Most boomers would have received their OAS at 65 regardless, but if this minor measure reveals compassion to this cohort, how does that jibe with the retrenchment (almost halving) of the annual contribution limit for TFSAs? Or, to return to the subject of expected budget measures, the rumors that the capital gains tax inclusion rate may rise beyond the current 50 per cent, or other equally unwelcome tweaks to these rules, which could affect business owners, families with cottages and many other groups. Since Jamie Golombek’s column on the subject appeared in the Post two weeks ago, it’s been the no. 1 question the tax expert receives every day, he told me in a recent chat.

As to action you can take before 4 p.m. on Tuesday, I wouldn’t bend over backwards to escape a problem that may not materialize. Personally, last week I did take profits on a couple of non-registered Canadian stocks I viewed as being overweight in my overall portfolio but that was mostly because I needed a bit of cash for other purposes, not because I feared a capital gains tax apocalypse. We don’t know what is planned and whether the effective date of any measure would be Tuesday before or after 4 p.m., backdated to Jan. 1, or what.

Generally, I don’t think it’s something worth panicking over. Two aspects of capital gains tax are unlikely to change: first, remember that you only pay capital gains tax if you crystallize profits. As long as you just leave a (non-registered) position intact, there’s no tax event, except in so far as your position also generates dividends, which taxable event must be reported in your annual tax filings. Second, I very much doubt that there would be any changes to the current system whereby any profits can be offset by losses in other positions. Even if the inclusion rate were hiked back to 75%, it could be largely avoided by the “stand-pat” stance and offsetting gains with losses. I suppose the carry-back and carry-forward rules could be changed to our disadvantage, but again, who knows?

What would I like to see in the budget that I probably won’t? Clearly, raising the TFSA limit back to $10,000 is a futile hope, no matter how many petitions demand otherwise. I do find the combination of lowered TFSA limits and possible capital gains tax hikes to be worrisome, though. Legions of retirees and near-retirees do not enjoy the lucrative defined-benefit pensions that politicians and civil servants enjoy. That’s one of the points made by Working Canadians in its petition to bring back the $10,000 TFSA limit.

The rest of us are stuck with our RRSPs, TFSAs and non-registered savings to try to reproduce the worry-free income flow of DB pensions, but we’re caught between the rock of minuscule interest rates and the hard place of volatile stock markets.

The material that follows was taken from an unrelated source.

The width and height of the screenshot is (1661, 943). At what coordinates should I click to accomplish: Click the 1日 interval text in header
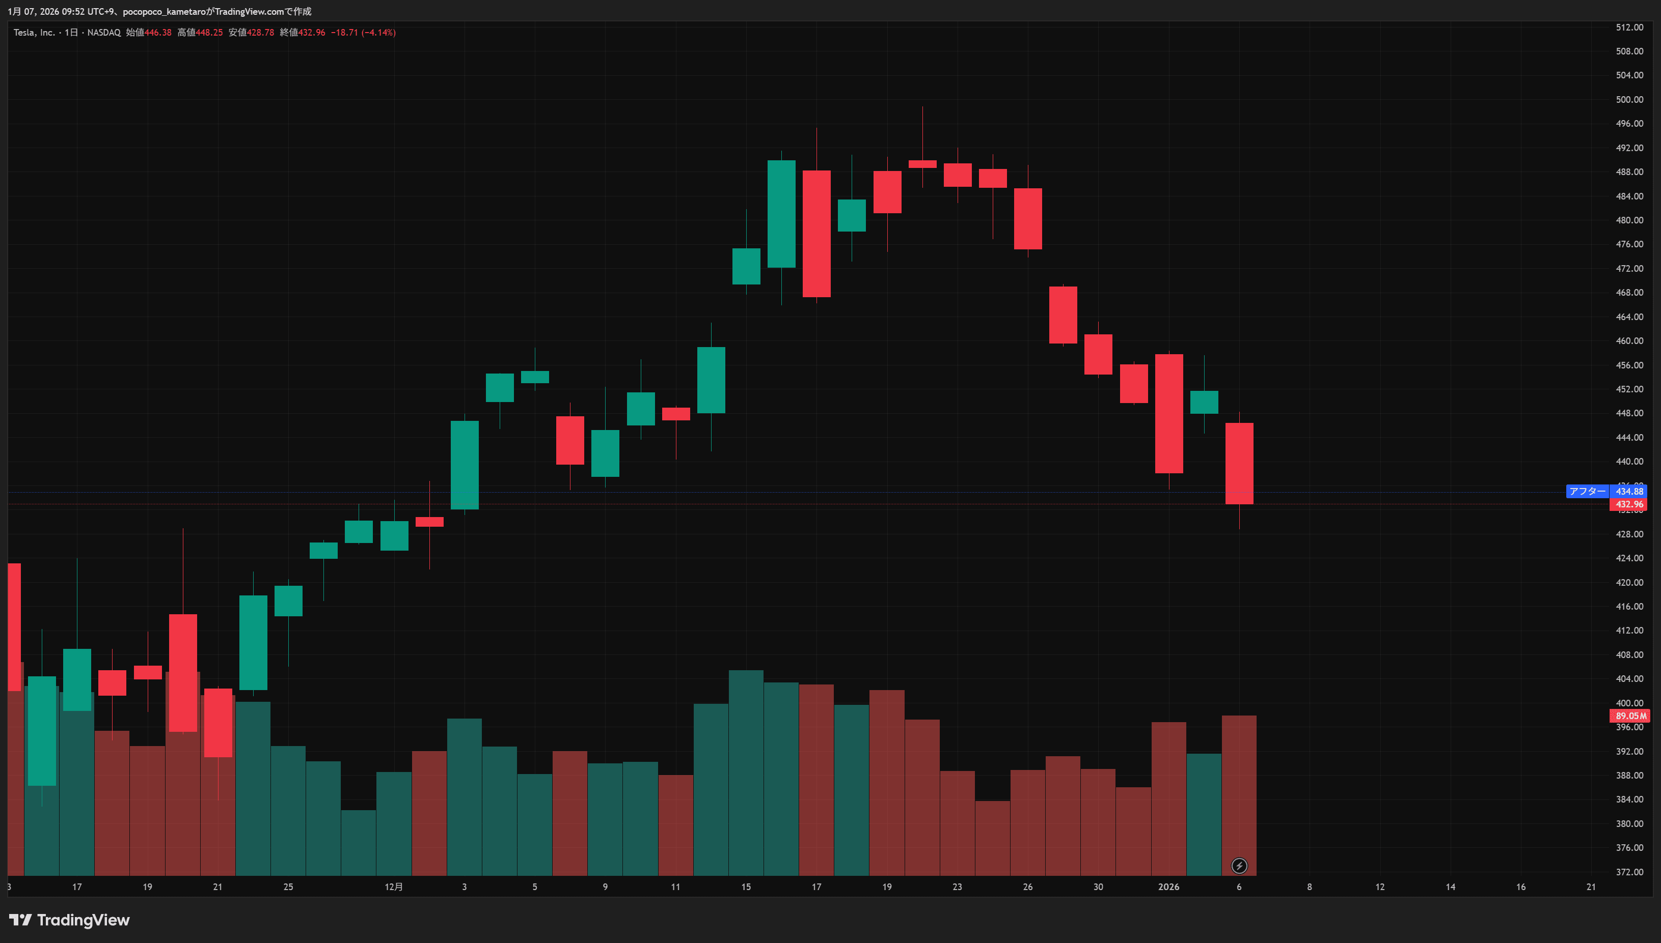pyautogui.click(x=71, y=32)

I’ve seen no trial balloon about higher RRSP limits or any other way to give some measure of pension parity to those lacking DB plans, so have scant hopes on that score.

True, a year ago in Budget 2015 we did get a bit of relief on withdrawal rules from Registered Retirement Income Funds (which is what many RRSPs become after age 71). As things stand, few fixed-income vehicles can generate the current 5.28 per cent annual (and taxable) initial withdrawal rate from RRIFs, but at least that’s better than the previous 7.38 per cent, which really did threaten the eventual erosion of nest eggs. But those lower withdrawal rates still rise precipitously to 18.8 per cent by age 94, so most RRIFs are still headed to zero if their owners live long enough.

I’m still hoping the government will scrap the minimum withdrawal altogether and let investors make their own decisions about when to take their money and have it taxed. But, I have little hope this will happen Tuesday.